TASK INPUT:
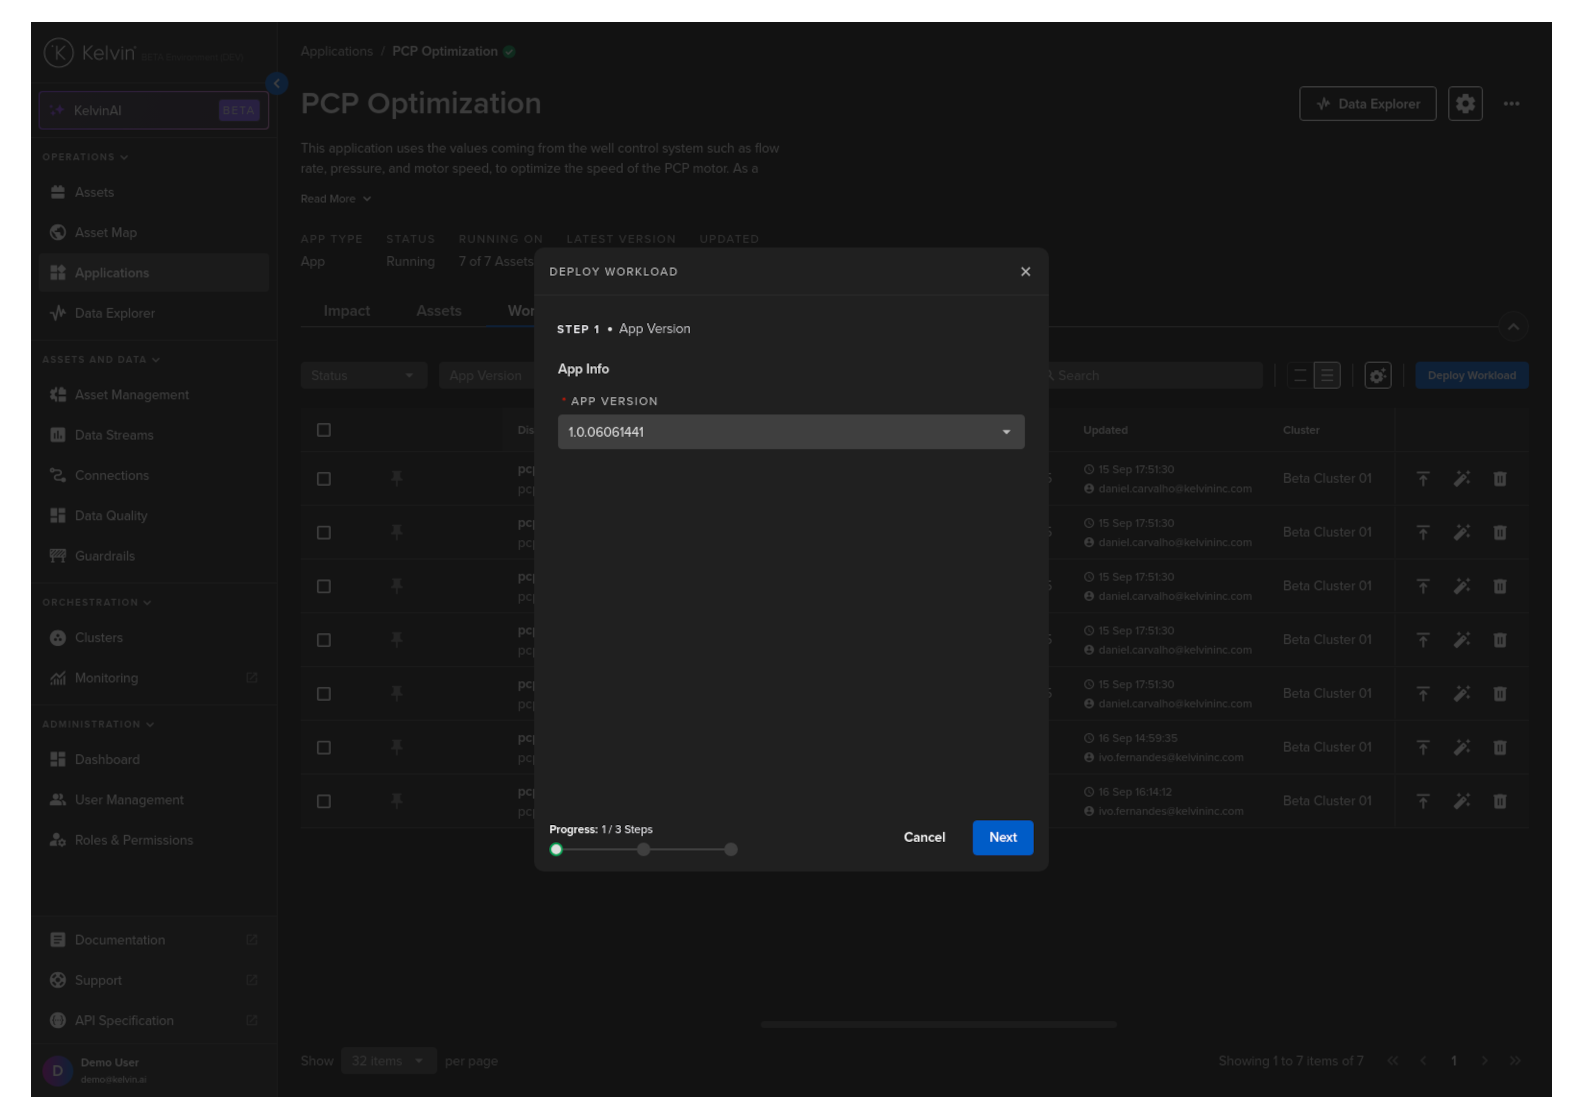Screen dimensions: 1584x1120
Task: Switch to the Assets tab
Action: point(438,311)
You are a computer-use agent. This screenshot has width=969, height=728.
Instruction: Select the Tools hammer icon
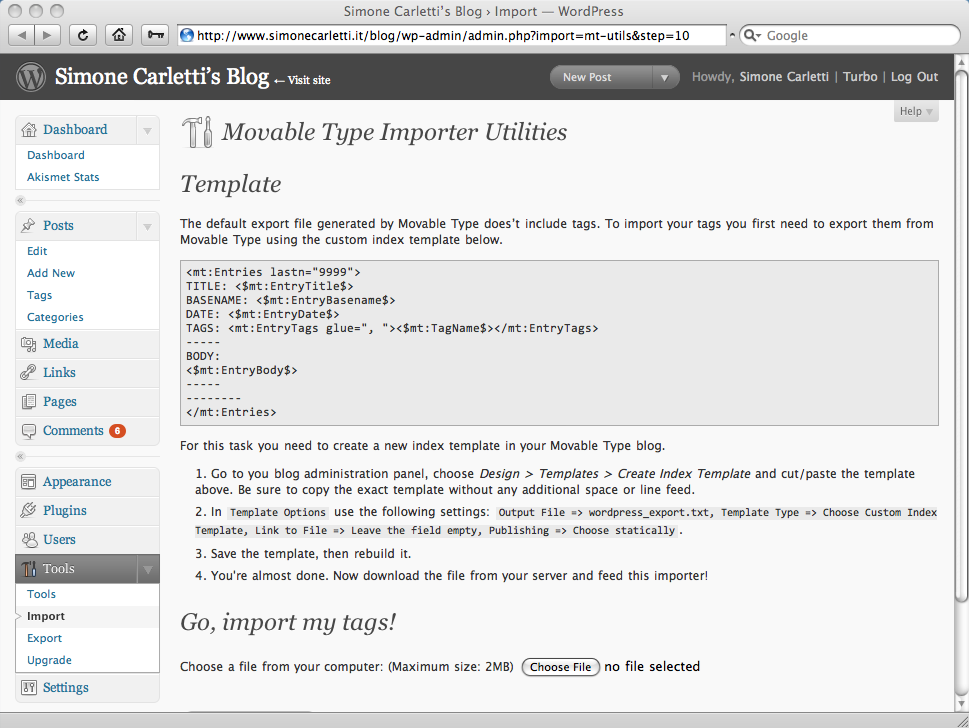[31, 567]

* * *

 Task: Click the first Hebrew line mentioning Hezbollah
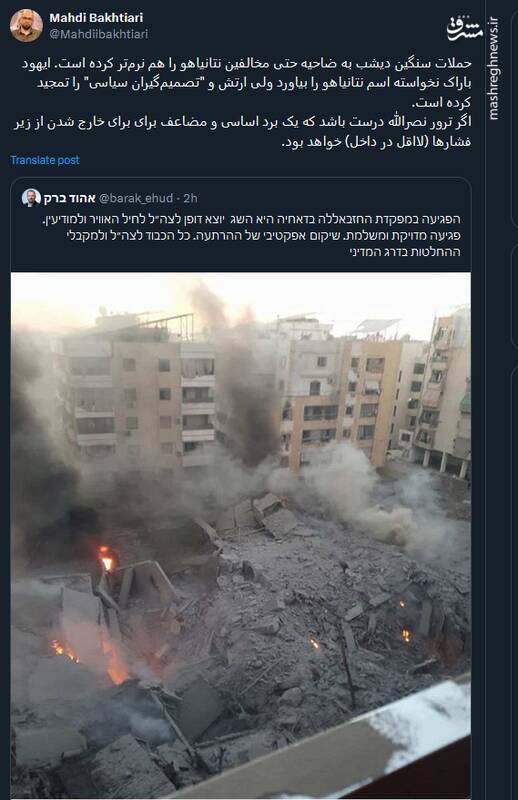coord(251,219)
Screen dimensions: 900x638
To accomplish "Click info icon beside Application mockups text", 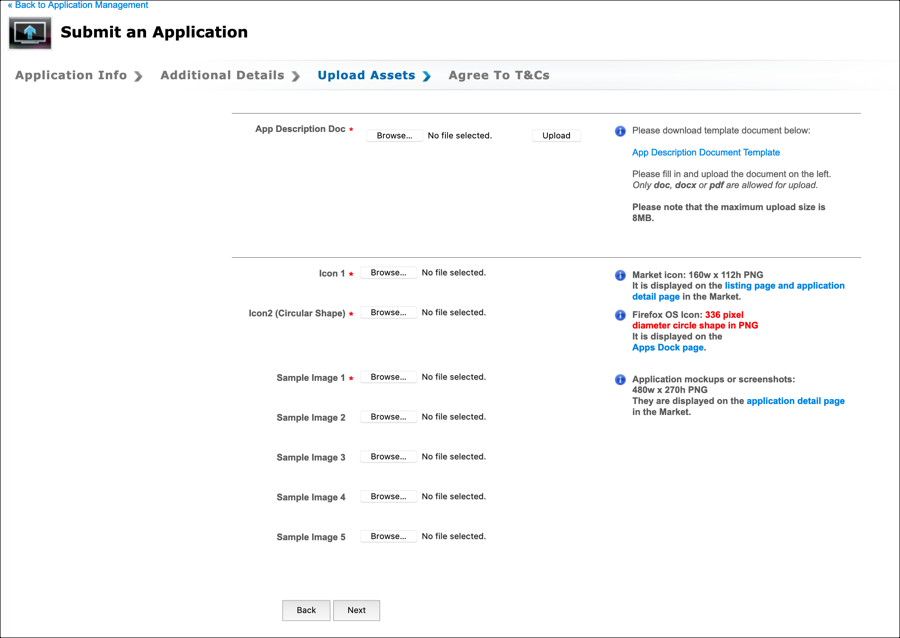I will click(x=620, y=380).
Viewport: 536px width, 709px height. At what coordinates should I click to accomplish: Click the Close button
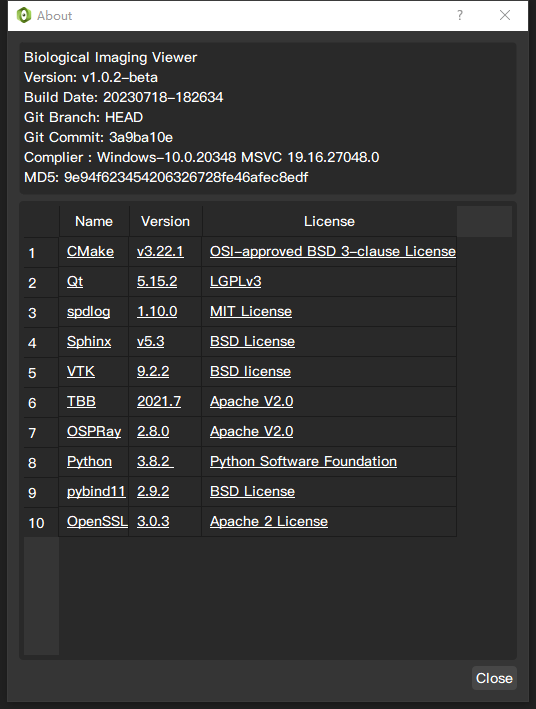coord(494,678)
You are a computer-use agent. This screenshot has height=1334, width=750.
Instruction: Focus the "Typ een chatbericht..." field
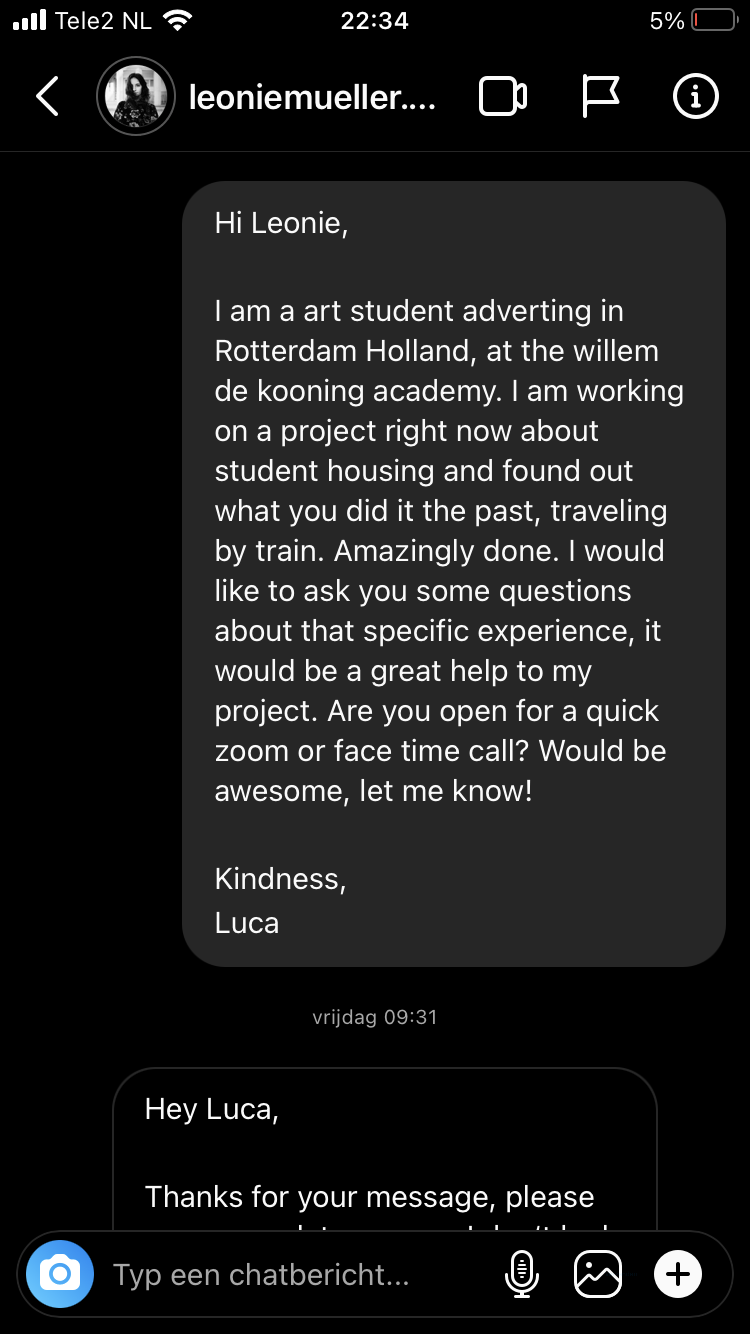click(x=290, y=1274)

TASK TO COMPLETE: Give back exactly the lines of the listing above from the one that contains "Viewport: 536px width, 709px" up to and including the one that contains "has height=1334, width=750.", but not the pictures, and no other lines.

EXPECTED ANSWER:
Viewport: 536px width, 709px height. At what coordinates should I click to accomplish: Click the Close button
coord(494,678)
You are a computer-use agent. This screenshot has height=1334, width=750.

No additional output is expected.